Comment déterminer l’intérieur de l’extérieur chez l’homme ? Cette question, en apparence simple, touche à l’une des énigmes fondamentales de notre existence : celle de la frontière — entre soi et le monde, entre le vivant et l’inerte, entre le corps et l’esprit.
Chez les êtres inanimés, la distinction semble évidente. Briser une pierre, c’est diviser un volume sans altérer une intériorité qu’elle n’a jamais eue. L’intérieur de la pierre n’est qu’un prolongement de son extérieur. Il n’y a pas de secret, pas de repli, pas de sujet.
Mais pour l’homme, et plus largement pour tout être vivant, l’intérieur est une condition de possibilité de la vie. Il n’est pas une simple cavité mais un monde : un milieu intérieur, comme le nommait Claude Bernard, où se jouent les équilibres subtils de notre survie. Détruire cet intérieur, c’est faire s’effondrer la totalité de l’être. Le cœur, littéralement et symboliquement, est ce centre battant, ce sanctuaire clos, où l’intérieur prend chair et rythme.
Et pourtant, cette frontière n’est pas stable. Elle n’est ni purement anatomique, ni strictement visible. Notre peau, cette membrane fragile, poreuse et vivante, en est le symbole tragique. Elle est à la fois barrière et lieu de passage. Elle touche le monde tout en contenant notre subjectivité. Elle est surface, mais aussi profondeur. La psychologie, la psychiatrie et la psychanalyse nous enseignent que cette frontière est aussi mentale. Certains n’arrivent pas à la construire. D’autres la voient se dissoudre. Il existe des pathologies de l’extériorité — ces moments où l’extérieur nous envahit, où les voix du monde résonnent à l’intérieur comme des menaces. Et des pathologies de l’intériorité, lorsque le soi devient prison, labyrinthe ou abîme.
Ainsi, nous ne sommes pas simplement des corps limités par une enveloppe : nous sommes des êtres dont la subjectivité émerge dans le jeu mouvant entre un dedans et un dehors. Nous construisons nos limites autant que nous les subissons. Ce que nous appelons “moi” n’est pas une forteresse, mais une interface : une oscillation permanente entre le monde et l’intime.

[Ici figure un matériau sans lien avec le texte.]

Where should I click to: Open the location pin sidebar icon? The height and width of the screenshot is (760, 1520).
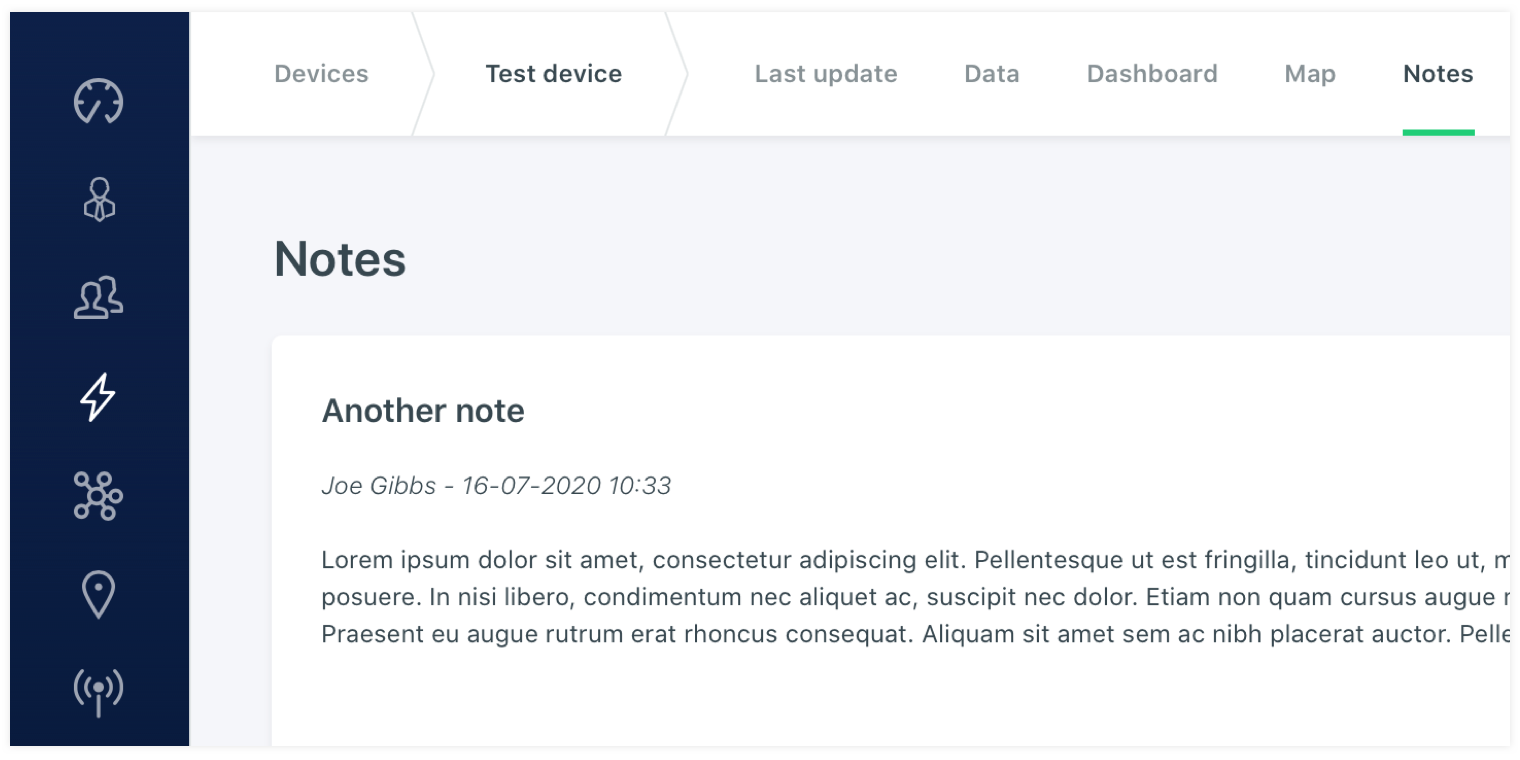98,594
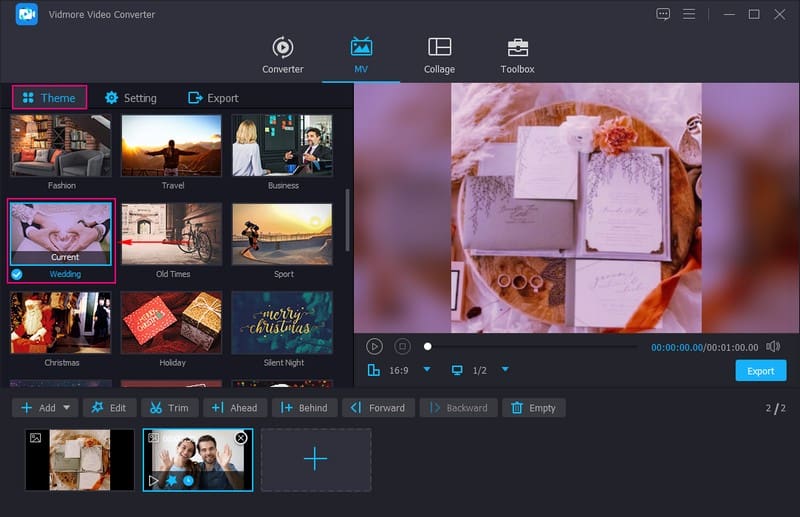This screenshot has height=517, width=800.
Task: Mute the preview volume speaker icon
Action: click(x=773, y=346)
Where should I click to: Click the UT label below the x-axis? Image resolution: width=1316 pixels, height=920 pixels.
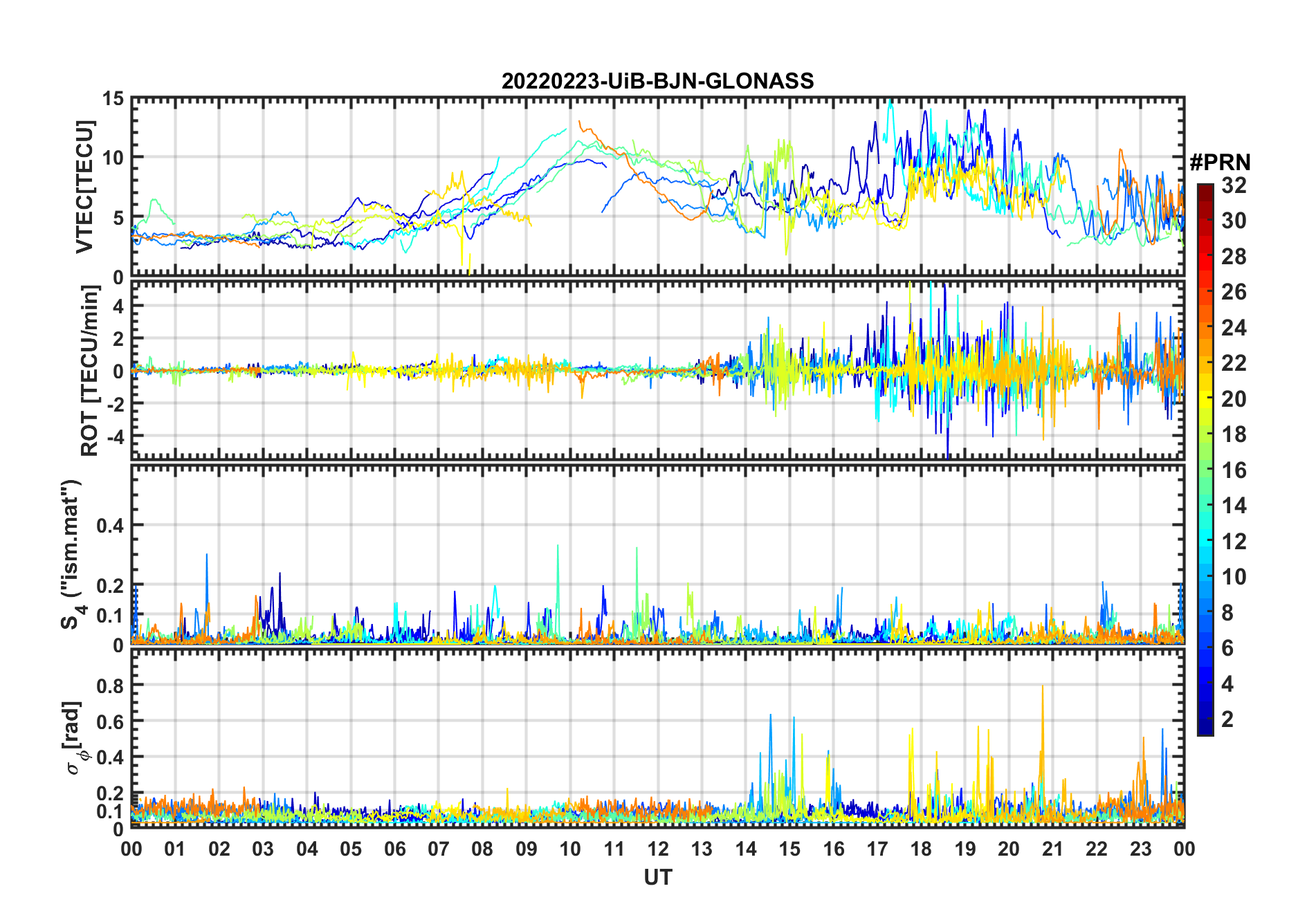tap(657, 877)
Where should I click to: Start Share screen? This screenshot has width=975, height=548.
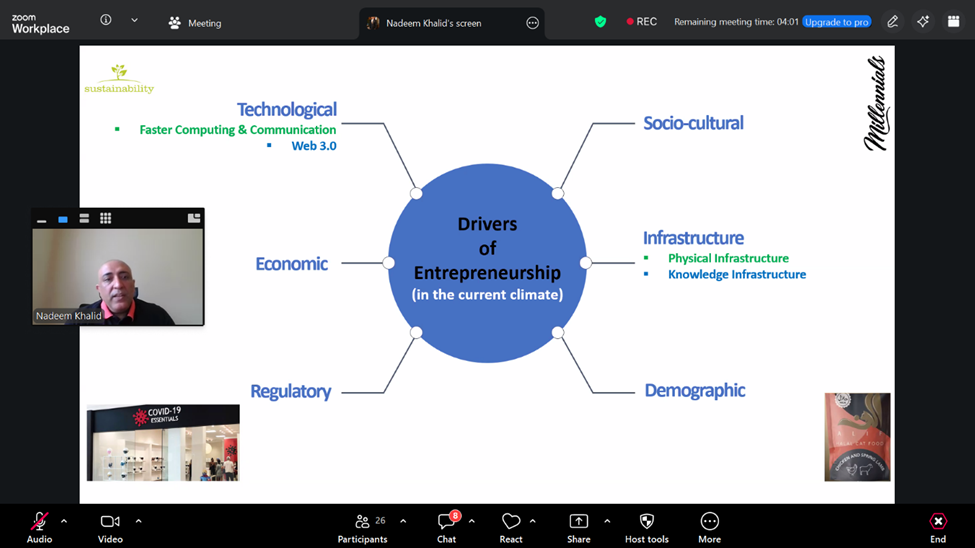pyautogui.click(x=578, y=526)
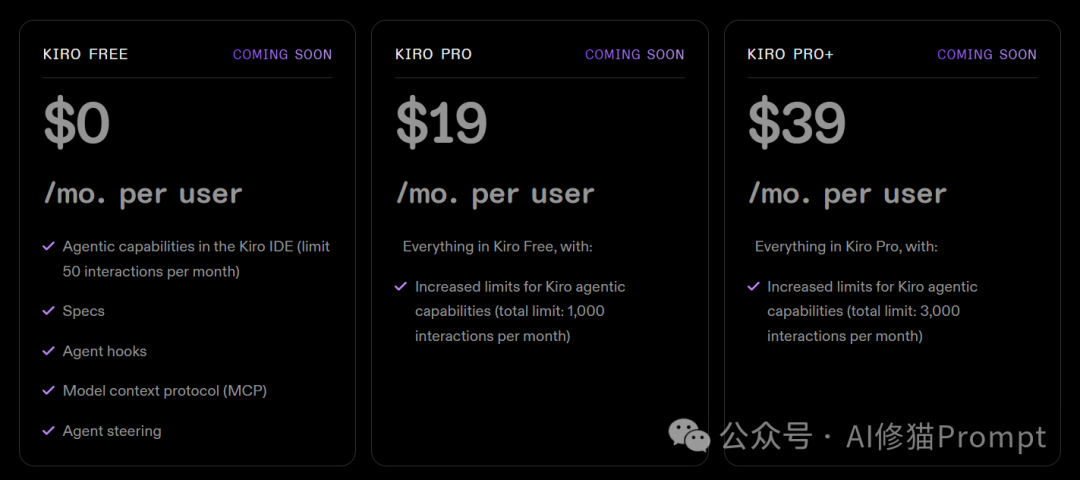1080x480 pixels.
Task: Click the AI修猫Prompt watermark text
Action: [x=946, y=437]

C’est dans cet entre-deux, dans cette zone floue et sensible, que se forge l’expérience humaine. Un laboratoire de subjectivité, certes, mais aussi un espace d’ajustement permanent, où se construisent nos repères, nos comportements et nos relations. Comprendre cette frontière, c’est mieux agir — pour soi, pour les autres, pour la société.